Segment Start: DATA
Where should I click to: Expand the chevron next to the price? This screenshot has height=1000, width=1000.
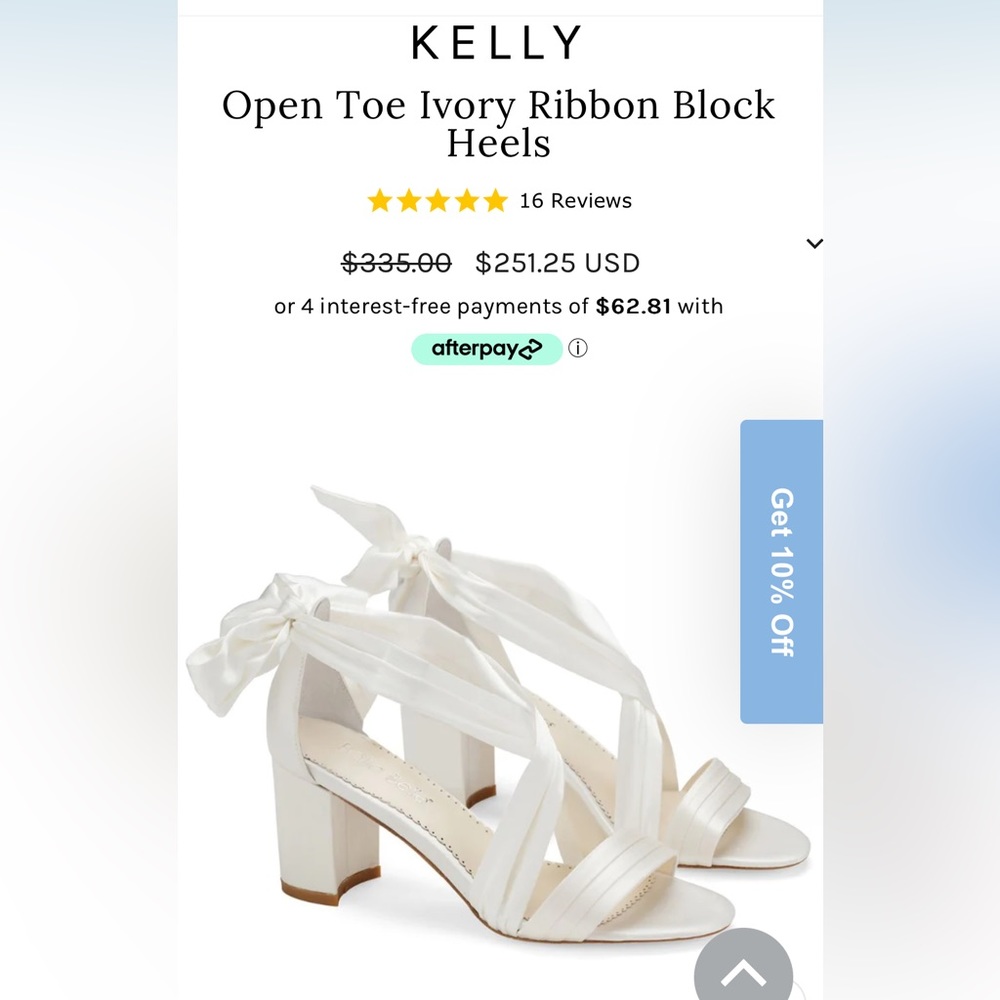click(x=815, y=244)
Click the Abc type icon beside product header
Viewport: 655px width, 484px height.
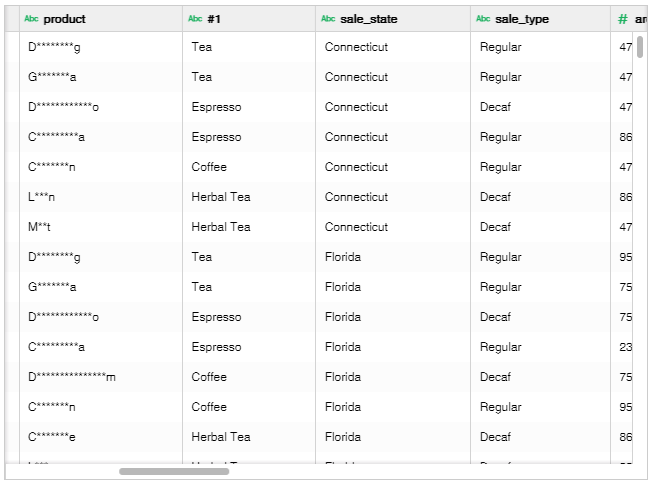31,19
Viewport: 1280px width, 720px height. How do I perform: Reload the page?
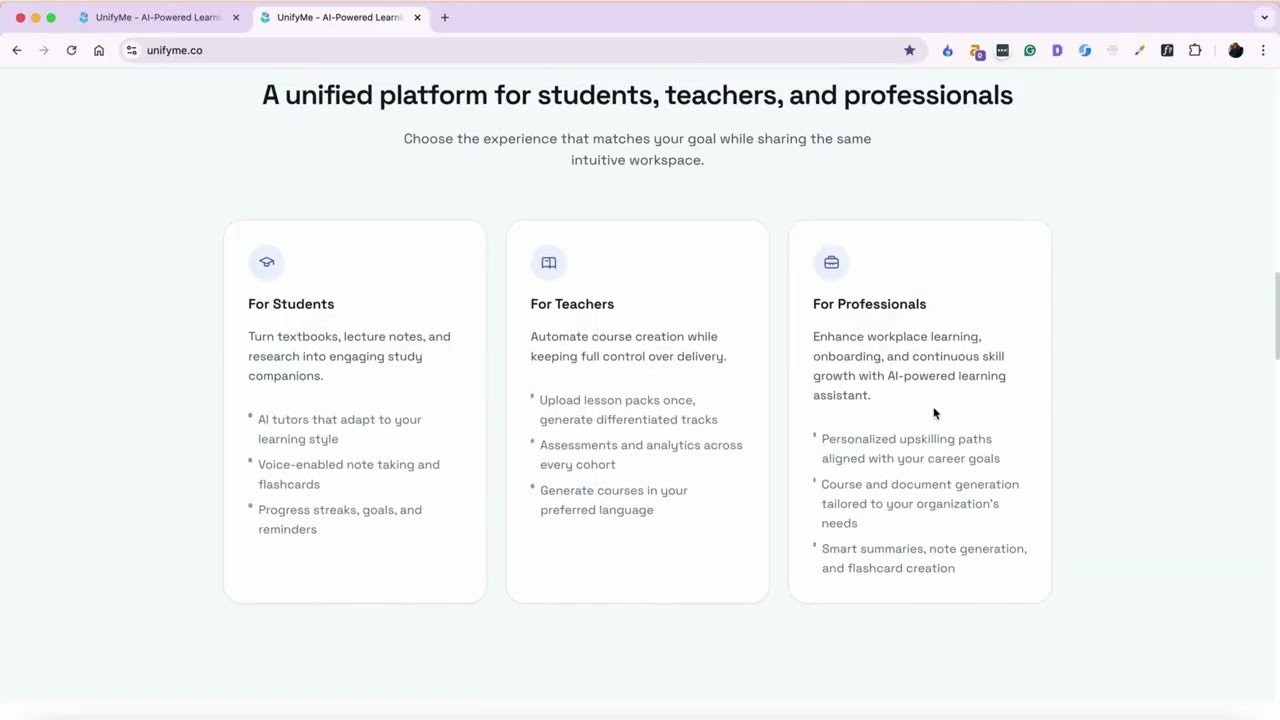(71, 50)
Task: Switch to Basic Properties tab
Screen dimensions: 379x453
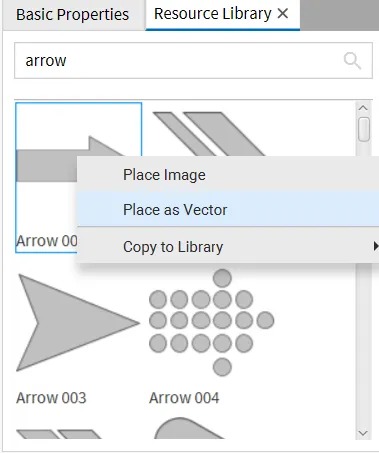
Segment End: DATA
Segment Start: DATA
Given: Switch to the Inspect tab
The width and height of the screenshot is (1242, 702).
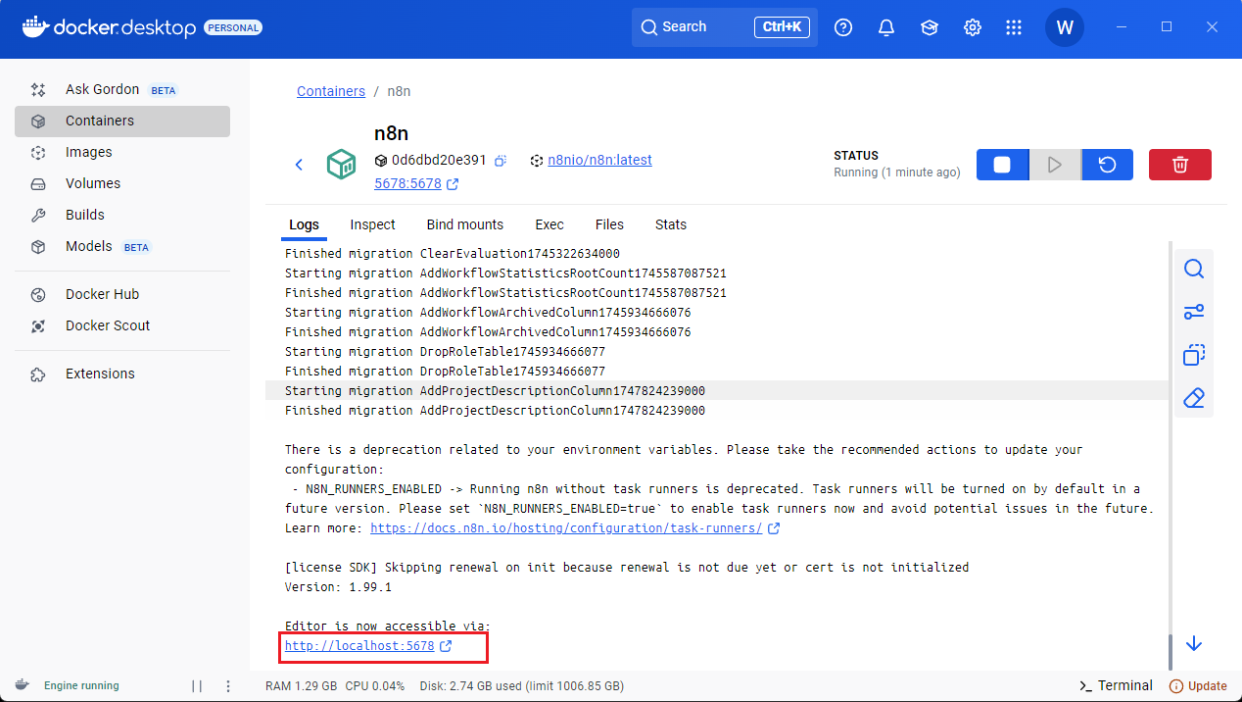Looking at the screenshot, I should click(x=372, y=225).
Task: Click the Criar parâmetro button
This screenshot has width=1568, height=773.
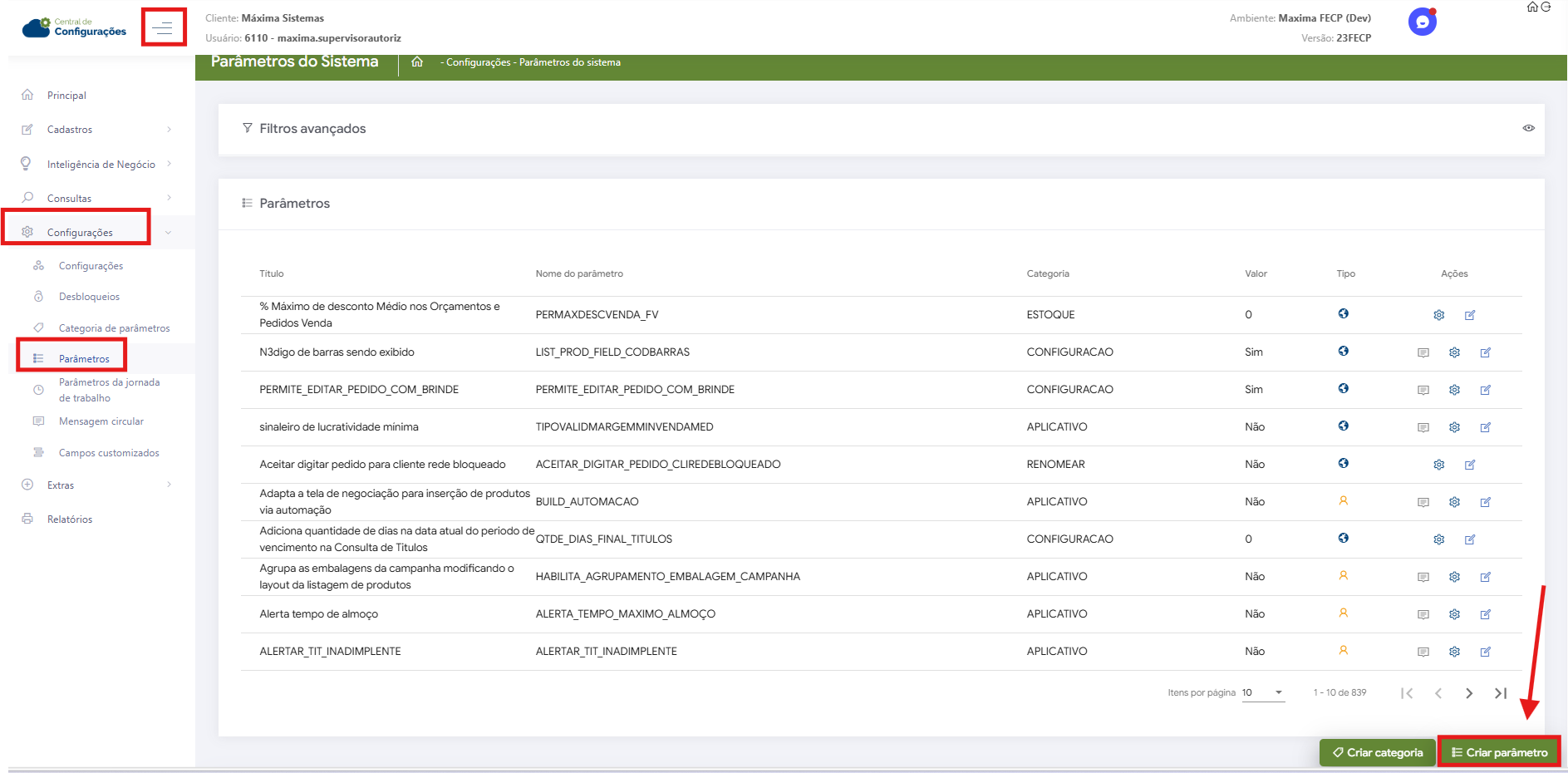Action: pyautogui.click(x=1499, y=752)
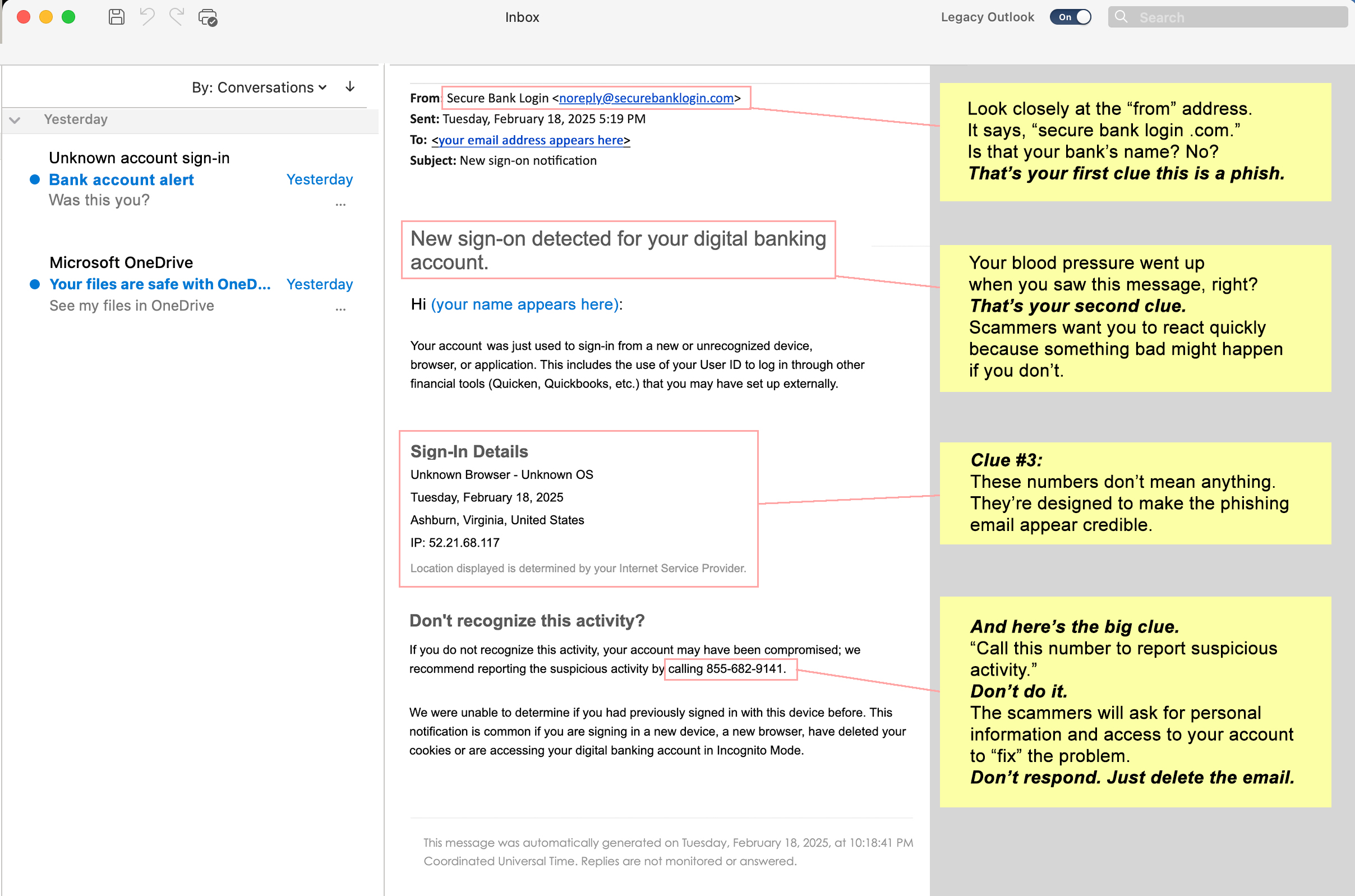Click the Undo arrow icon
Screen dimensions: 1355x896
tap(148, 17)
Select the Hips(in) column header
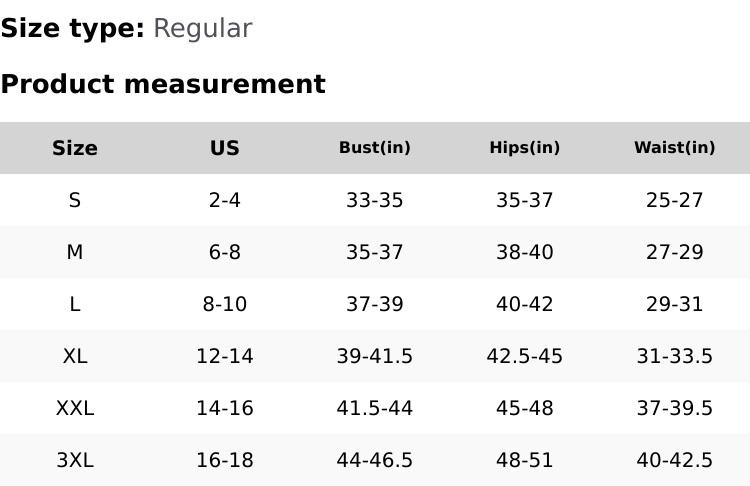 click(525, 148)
Segment End: DATA
Transcribe, word for word, the stretch of lines in the data above from the one with "Where should I" through the one with "Screen dimensions: 379x453"; omit all pictures.

REPLY:
Where should I click to: Expand the chevron next to the price? This screenshot has height=1000, width=1000.
click(x=815, y=244)
Click the Abc type icon beside product header
Viewport: 655px width, 484px height.
31,19
Viewport: 1280px width, 720px height. How do I perform: Reload the page?
(71, 50)
Task: Switch to Basic Properties tab
Screen dimensions: 379x453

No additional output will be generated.